Input material
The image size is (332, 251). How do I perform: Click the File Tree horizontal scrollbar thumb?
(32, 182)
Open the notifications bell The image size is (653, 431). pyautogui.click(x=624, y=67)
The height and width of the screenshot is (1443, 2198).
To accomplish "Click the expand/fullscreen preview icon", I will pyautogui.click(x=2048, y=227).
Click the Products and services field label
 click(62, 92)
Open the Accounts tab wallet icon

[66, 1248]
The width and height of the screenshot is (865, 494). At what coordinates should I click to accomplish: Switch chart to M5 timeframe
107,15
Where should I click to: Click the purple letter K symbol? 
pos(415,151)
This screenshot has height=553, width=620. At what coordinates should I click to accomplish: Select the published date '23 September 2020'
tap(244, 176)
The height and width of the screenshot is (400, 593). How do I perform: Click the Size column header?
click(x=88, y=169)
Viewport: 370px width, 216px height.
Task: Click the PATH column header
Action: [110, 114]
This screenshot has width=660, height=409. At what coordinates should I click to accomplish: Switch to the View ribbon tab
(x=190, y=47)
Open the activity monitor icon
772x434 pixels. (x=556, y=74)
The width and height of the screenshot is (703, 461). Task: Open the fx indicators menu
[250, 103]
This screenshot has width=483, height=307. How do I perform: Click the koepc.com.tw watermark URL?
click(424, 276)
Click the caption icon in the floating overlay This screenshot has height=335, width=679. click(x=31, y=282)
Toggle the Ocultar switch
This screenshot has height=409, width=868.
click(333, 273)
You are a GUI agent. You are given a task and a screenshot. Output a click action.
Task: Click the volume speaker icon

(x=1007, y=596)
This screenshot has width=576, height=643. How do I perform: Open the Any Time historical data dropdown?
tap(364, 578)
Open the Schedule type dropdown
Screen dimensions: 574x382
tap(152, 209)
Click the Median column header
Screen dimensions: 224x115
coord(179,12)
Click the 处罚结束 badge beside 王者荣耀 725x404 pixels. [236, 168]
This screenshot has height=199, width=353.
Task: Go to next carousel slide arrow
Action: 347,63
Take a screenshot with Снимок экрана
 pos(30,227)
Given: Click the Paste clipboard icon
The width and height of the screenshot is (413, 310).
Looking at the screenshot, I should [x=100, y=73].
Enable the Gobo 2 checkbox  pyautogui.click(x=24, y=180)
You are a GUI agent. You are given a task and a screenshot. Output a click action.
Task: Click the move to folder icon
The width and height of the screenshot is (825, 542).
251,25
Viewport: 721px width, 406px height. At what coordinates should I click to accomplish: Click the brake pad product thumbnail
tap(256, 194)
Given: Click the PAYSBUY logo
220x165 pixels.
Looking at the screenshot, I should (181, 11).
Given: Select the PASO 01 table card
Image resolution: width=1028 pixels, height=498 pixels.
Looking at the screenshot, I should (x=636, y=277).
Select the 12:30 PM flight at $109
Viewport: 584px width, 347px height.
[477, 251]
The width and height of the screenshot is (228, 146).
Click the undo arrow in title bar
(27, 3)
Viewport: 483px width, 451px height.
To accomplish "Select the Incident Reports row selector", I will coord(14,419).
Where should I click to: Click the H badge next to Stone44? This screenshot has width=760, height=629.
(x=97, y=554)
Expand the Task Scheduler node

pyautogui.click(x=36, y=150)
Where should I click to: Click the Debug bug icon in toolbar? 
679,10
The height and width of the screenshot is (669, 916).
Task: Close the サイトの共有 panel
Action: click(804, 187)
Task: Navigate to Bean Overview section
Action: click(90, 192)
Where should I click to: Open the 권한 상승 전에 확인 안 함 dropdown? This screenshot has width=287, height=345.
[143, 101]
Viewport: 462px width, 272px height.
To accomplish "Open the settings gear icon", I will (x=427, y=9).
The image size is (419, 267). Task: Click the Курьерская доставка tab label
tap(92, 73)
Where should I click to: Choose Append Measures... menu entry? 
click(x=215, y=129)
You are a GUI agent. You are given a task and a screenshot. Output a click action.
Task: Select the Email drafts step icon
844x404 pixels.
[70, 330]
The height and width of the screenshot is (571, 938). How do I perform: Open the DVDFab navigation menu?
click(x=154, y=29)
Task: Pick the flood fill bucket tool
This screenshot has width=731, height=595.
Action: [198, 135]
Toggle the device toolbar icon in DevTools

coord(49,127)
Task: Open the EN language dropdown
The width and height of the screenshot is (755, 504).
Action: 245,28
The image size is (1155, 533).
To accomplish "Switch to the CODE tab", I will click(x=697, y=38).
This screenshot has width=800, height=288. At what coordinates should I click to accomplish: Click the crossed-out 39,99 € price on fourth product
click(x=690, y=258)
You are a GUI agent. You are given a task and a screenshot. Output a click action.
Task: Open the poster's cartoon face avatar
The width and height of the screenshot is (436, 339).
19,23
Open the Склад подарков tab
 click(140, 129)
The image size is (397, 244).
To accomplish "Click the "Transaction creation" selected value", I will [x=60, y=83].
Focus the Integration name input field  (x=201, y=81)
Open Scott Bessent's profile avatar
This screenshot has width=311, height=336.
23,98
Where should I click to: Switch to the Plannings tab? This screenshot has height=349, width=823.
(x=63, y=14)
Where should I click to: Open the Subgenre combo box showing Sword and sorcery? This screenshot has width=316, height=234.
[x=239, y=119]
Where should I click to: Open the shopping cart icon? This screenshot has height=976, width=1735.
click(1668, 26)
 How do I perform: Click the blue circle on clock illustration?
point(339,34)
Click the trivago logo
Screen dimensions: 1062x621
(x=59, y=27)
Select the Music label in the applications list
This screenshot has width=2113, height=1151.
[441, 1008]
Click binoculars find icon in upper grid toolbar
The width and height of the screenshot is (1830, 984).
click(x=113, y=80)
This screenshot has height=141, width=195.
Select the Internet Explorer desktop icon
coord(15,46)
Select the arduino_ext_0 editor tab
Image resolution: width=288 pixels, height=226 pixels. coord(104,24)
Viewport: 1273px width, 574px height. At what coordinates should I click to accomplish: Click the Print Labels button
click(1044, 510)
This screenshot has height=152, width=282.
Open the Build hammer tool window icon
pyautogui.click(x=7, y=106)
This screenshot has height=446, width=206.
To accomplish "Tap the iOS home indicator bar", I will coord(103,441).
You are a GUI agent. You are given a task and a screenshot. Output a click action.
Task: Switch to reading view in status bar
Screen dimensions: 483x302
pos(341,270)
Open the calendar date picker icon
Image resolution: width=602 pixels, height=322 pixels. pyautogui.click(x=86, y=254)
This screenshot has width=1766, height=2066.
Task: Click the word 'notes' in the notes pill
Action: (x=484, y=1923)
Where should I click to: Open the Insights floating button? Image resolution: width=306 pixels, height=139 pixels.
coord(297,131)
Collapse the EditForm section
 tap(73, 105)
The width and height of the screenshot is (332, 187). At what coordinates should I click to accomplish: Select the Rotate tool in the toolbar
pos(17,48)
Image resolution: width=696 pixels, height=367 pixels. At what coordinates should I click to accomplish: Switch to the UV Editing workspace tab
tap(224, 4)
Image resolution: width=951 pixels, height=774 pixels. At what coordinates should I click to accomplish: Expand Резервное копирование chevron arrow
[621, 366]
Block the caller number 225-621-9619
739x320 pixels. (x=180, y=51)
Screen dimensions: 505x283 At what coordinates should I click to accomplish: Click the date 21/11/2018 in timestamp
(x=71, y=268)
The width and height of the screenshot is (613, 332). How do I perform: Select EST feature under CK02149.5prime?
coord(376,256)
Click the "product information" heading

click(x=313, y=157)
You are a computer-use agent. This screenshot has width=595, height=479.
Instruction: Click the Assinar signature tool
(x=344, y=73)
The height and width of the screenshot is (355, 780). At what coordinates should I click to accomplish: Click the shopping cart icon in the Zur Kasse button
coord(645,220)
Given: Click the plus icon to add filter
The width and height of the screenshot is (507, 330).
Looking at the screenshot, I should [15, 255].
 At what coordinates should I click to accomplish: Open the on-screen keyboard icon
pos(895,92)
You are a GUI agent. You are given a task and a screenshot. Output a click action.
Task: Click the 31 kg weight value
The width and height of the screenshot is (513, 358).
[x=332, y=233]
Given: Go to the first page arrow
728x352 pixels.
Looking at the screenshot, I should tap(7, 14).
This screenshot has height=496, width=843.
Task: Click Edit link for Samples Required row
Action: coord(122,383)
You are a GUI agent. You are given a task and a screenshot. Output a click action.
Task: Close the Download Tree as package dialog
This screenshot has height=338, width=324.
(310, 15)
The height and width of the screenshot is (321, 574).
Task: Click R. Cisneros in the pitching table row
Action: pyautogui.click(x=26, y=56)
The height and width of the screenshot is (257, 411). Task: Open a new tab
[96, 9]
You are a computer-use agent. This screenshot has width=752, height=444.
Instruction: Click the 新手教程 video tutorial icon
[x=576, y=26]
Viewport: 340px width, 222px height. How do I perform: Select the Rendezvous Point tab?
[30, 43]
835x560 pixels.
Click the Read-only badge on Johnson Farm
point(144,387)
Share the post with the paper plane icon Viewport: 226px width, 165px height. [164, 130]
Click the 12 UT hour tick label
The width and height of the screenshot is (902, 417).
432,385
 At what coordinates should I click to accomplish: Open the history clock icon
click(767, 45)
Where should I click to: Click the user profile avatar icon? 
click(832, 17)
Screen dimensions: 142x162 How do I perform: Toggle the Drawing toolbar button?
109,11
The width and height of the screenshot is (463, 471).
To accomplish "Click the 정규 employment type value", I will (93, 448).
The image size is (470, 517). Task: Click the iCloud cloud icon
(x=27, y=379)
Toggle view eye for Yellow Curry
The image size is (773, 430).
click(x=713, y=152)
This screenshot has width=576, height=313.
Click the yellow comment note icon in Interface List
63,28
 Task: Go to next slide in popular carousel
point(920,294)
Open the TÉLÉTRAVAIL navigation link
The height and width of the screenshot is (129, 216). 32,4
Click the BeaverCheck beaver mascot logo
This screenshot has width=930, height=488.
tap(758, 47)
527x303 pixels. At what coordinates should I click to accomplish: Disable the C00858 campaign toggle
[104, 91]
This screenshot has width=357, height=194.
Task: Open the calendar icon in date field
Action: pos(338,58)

Exercise instructions
Go line by line through the data above and report each one that holds the string "type".

Response for this exercise
Open the Schedule type dropdown
To accomplish "Click the 정규 employment type value", I will (93, 448).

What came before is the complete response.